Nello spazio limitato e prezioso del Giappone gli ombrelli sono disposti in maniera intima, molto vicini gli uni agli altri, a seguire le geometrie delle risaie; nella vegetazione lussureggiante, acquatica, gli ombrelli sono di un blu carico. Nelle vastità della California e delle sue terre da pascolo, la configurazione degli ombrelli è libera e senza direzione precisa. Le brune colline della California sono tappezzate di macchie dorate, come funghi incantati. Con quest’opera emerge come i Christo siano andati ben al di là dell’impacchettamento, per dare vita ad installazioni sempre più complesse nel paesaggio.

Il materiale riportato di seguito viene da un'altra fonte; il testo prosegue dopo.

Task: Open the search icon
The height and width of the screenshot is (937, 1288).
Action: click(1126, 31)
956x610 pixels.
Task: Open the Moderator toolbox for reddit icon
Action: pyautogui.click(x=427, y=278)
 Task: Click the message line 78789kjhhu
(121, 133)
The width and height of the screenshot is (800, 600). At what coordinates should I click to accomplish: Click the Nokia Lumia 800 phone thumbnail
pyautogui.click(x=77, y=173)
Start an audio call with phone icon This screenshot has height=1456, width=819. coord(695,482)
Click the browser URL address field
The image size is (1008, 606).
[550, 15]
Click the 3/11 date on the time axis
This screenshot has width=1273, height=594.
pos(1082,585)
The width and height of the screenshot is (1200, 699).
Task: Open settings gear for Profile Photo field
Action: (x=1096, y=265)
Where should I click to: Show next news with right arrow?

L’empaquettage del Reichstag di Berlino è il coronamento del sogno di una vita: 24 lunghi anni di preparazione e di battaglie politiche, per ottenere permessi che arrivano nel 1995, anno in cui i lavori iniziano. L’opera è pronta nel Maggio dello stesso anno e riscuote un successo clamoroso.
Nel 1998 prende vita l’installazione dei Wrapped Trees, alla fondazione Beyeler di Basilea. Gli artisti avvolgono la cima degli alberi in polipropilene lasciando libero il tronco, a mostrare la forma primordiale dell’albero. Il tessuto lascia intravedere i rami che premono contro l’esterno, come se madre natura si stesse sensualmente mostrando agli spettatori. L’opera rimane in mostra per 3 settimane durante l’autunno, esposta alle intemperie.
The gates in Central Park, del 1995, nel cuore di Manhattan, la città che non dorme mai e in perpetuo movimento, una realizzazione zen, meditativa, di cancelli dai quali sventolano drappi di stoffa arancione.
Jean-Claude, parlando del proprio lavoro, lo ha definito come ‘incentrato sul sentimento di Meraviglia’: creare stupore, riaccendere la curiosità, svelare qualcosa di nuovo… occultando qualcosa di preesistente. L’opera d’arte, architettonica, paesaggistica, naturale, c’è già. Il compito dell’artista è quello di richiamare l’interesse dello spettatore, introducendo una variazione, una modifica nel colore, nella forma, nella percezione della luce.
Meravigliarsi di qualcosa che si conosce, o meglio, che si pensava di conoscere fino all’intervento di Christo e Jean-Claude.